Single-molecule Detection of Amino Acid Phosphorylation using electron tunnelling currents: Toward Neurodegenerative Disease Diagnosis

Abstract

Protein phosphorylation is one of the most prevalent post-translational modifications regulating biological functions, and its dysregulation is closely associated with neurodegenerative diseases such as Alzheimer's and Parkinson's disease. Despite extensive studies, direct detection of phosphorylation at the single-molecule level remains challenging because conventional mass spectrometry and antibodybased assays require complex pretreatments and cannot comprehensively resolve site-specific modifications. To address this challenge, we employed mechanically controllable break junction (MCBJ) measurements to probe the single-molecule conductance of serine (Ser), threonine (Thr), tyrosine (Tyr), and their phosphorylated counterparts. Distinct conductance trends were observed depending on the amino acid species, reflecting the influence of phosphate substitution on the electronic states. Density functional theory (DFT) calculations revealed that phosphorylation-induced shifts in HOMO levels and changes in π-conjugation account for the observed conductance variations.

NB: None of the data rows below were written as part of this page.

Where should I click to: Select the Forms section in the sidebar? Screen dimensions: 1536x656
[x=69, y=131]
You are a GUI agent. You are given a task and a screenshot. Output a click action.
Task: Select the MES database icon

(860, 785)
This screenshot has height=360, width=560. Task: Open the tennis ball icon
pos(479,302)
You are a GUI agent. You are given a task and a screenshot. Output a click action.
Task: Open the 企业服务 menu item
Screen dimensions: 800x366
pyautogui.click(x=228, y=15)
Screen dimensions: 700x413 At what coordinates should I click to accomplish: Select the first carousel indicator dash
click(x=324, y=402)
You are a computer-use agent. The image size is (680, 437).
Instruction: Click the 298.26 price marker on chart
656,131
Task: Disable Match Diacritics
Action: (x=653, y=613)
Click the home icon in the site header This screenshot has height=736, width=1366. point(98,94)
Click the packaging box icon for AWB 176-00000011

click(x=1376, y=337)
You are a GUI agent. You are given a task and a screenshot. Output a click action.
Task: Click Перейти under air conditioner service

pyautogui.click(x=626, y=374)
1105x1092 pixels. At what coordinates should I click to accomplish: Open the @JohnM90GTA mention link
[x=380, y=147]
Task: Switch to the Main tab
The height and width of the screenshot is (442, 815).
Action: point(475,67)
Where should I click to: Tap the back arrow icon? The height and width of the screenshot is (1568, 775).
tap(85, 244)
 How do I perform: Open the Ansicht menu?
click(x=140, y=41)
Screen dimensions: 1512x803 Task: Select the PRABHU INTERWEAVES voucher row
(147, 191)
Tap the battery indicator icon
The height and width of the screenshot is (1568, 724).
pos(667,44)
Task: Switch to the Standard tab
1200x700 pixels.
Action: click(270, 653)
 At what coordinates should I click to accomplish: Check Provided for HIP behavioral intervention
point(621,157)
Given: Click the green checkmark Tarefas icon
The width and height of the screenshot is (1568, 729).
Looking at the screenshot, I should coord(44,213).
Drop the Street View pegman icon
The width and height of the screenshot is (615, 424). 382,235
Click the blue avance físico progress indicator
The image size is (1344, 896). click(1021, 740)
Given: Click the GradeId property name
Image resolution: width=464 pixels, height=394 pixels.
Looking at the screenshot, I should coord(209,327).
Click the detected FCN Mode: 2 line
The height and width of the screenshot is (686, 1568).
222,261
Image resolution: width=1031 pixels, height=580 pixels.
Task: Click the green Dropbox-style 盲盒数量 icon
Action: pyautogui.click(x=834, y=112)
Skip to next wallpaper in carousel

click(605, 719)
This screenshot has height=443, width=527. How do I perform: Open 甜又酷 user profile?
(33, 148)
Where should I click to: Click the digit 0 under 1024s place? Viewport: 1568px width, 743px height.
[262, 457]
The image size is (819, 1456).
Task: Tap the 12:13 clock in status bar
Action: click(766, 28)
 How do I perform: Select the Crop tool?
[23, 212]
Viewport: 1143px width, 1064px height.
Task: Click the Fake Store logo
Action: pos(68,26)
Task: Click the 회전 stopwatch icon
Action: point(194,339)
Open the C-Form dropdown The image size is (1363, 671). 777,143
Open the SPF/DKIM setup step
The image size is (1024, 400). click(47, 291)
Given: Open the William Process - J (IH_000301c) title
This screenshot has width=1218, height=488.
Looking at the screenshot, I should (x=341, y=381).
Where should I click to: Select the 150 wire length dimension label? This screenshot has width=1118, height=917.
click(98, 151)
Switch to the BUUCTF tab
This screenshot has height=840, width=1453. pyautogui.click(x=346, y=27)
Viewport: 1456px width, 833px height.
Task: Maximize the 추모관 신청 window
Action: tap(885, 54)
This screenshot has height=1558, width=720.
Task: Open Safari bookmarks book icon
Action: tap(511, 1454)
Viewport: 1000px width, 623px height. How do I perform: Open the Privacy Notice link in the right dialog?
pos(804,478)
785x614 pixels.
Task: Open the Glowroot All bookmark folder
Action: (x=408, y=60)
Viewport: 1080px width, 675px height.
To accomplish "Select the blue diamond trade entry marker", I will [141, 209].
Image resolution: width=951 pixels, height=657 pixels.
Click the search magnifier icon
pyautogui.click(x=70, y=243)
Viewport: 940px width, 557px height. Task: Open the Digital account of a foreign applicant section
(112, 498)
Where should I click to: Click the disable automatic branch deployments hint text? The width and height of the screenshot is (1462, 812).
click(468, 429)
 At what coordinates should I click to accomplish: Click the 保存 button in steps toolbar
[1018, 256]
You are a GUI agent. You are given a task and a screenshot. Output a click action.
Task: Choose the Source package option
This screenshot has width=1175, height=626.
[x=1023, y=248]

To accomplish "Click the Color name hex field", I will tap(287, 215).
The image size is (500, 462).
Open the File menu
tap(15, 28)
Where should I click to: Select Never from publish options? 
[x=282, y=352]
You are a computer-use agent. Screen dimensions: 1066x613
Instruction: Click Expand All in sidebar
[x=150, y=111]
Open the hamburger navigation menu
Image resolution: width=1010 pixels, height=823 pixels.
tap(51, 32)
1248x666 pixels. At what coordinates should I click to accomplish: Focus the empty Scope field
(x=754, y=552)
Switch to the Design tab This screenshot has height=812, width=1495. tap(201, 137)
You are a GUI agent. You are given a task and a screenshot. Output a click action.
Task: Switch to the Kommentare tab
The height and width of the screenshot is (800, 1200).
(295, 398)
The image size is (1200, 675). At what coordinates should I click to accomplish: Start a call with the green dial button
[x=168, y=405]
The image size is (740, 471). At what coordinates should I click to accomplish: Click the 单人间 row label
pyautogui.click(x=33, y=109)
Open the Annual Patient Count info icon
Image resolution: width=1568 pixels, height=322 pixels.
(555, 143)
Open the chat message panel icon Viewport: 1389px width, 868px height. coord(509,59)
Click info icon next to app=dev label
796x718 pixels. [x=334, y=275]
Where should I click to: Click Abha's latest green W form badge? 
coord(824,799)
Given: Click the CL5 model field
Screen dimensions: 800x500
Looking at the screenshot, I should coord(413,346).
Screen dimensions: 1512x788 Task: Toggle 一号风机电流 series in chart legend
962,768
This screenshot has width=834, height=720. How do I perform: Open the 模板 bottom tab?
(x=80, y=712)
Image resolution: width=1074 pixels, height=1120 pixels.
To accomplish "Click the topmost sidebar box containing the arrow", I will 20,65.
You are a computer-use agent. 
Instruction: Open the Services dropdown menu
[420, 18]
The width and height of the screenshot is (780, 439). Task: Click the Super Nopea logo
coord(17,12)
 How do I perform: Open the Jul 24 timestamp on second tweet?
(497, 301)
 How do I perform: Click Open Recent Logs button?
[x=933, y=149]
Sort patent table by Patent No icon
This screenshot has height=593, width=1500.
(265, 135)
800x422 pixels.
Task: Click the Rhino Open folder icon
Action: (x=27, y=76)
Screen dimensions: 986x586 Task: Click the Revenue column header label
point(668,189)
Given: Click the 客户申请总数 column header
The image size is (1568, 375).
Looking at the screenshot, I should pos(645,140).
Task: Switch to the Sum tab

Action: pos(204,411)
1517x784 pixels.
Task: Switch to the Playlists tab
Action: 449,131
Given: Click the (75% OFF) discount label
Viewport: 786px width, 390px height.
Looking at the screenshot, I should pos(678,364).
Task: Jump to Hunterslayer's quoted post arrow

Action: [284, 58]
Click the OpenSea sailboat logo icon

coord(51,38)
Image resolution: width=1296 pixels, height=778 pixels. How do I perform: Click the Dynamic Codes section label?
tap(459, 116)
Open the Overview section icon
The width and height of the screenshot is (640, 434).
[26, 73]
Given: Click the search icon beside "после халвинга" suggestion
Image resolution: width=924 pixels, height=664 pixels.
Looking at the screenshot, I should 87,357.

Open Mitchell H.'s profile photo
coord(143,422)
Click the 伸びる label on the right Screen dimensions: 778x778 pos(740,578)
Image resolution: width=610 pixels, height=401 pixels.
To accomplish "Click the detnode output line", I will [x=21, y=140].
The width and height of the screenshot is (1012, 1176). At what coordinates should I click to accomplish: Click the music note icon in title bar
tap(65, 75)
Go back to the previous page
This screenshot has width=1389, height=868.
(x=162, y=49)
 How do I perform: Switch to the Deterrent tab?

Furthermore, statistical analysis combined with machine-learning-based classification enabled discrimination between phosphorylated and non-phosphorylated amino acids with high accuracy, demonstrating that single-molecule electrical signals contain sufficient molecular information for identifying phosphorylation. This study establishes an electronic readout approach for amino acid phosphorylation and provides a proof of concept for extending single-molecule electrical techniques toward quantitative and sequencing-oriented analyses of protein modifications.